A New Method to Infere Which Type of Neutralinos Make Up Galactic Halos

Applying the microcanonical definition of entropy to a weakly interacting and self--gravitating neutralino gas, we evaluate the change in the local entropy per particle of this gas between the freeze out era and present day virialized halo structures. An ``entropy consistency'' criterion emerges by comparing the obtained theoretical entropy per particle of the virialized halos with an empirical entropy per particle given in terms of dynamical halo variables of actual galactic structures.

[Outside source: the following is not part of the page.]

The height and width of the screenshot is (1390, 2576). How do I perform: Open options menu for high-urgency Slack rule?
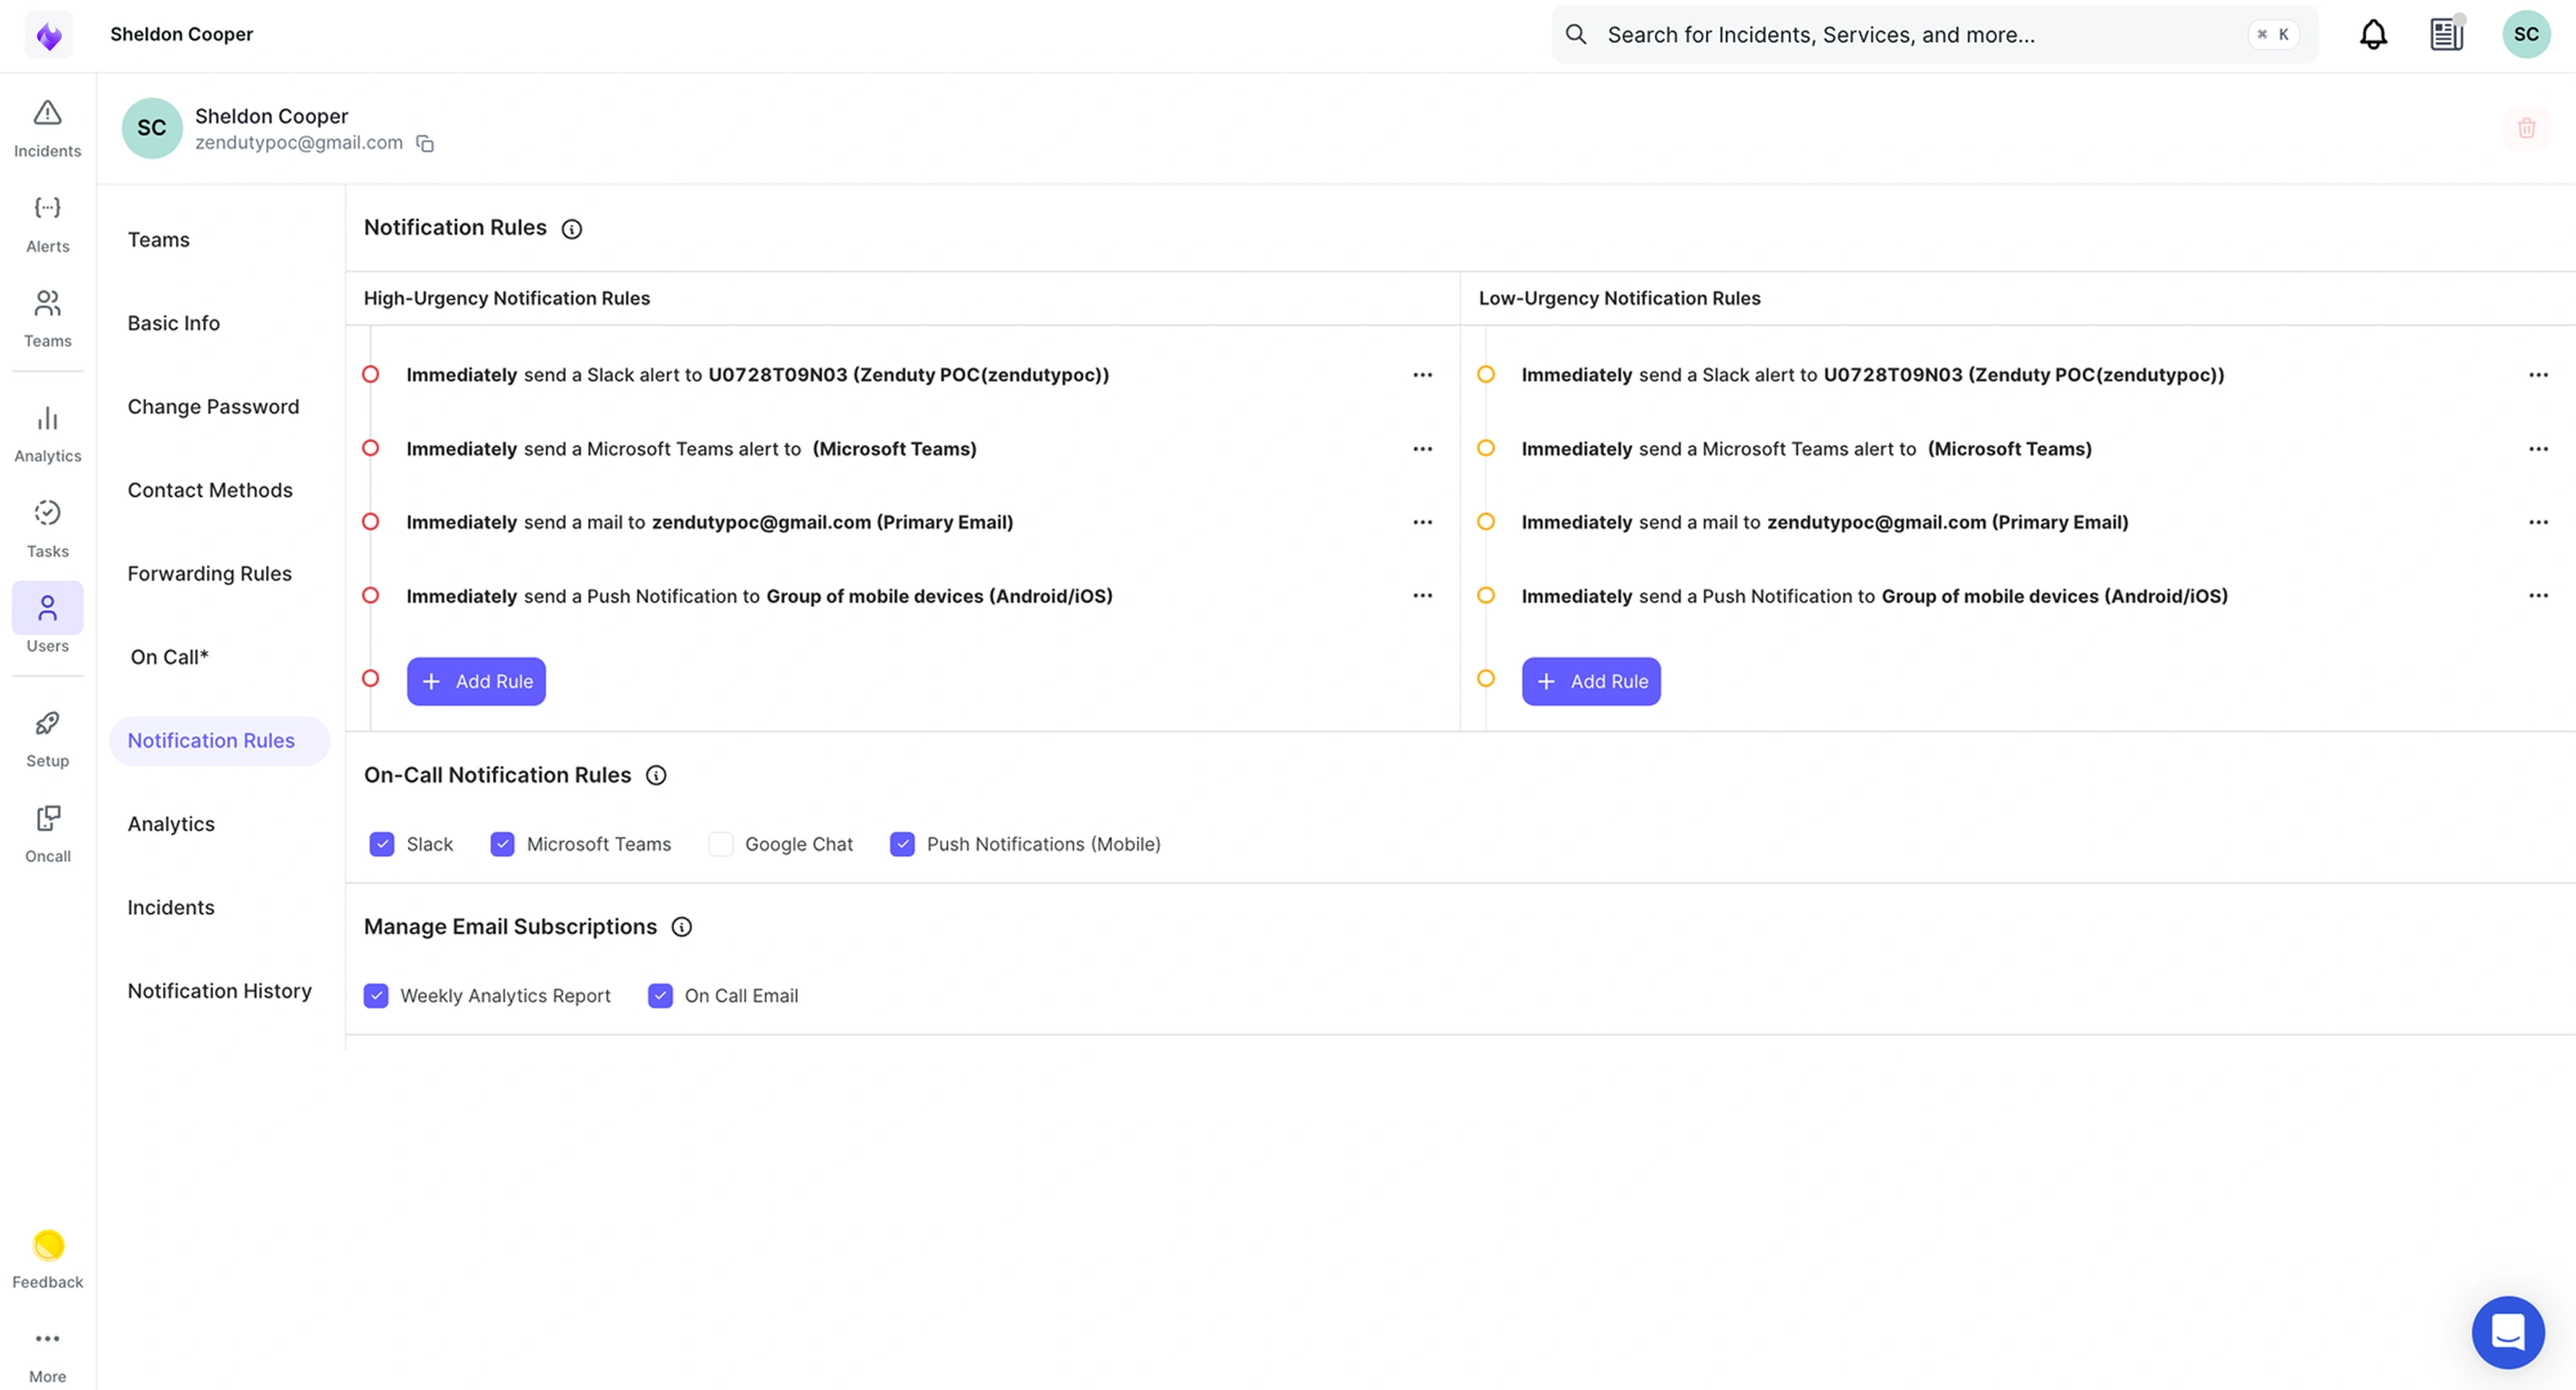click(x=1422, y=375)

We apply this criterion to the cases when neutralinos are mostly B-inos and mostly Higgsinos, in conjunction with the usual ``abundance'' criterion requiring that present neutralino relic density complies with $0.2<\Omega_{{\tilde\chi^1_0}} < 0.4$ for $h\simeq 0.65$. The joint application of both criteria reveals that a much better fitting occurs for the B-ino than for the Higgsino channels, so that the former seems to be a favored channel along the mass range of $150 \hbox{GeV} < m_{{\tilde\chi^1_0}} < 250 \hbox{GeV}$. These results are consistent with neutralino annihilation patterns that emerge from recent theoretical analysis on cosmic ray positron excess data reported by the HEAT collaboration. The suggested methodology can be applied to test other annihilation channels of the neutralino, as well as other particle candidates of thermal WIMP gas relics.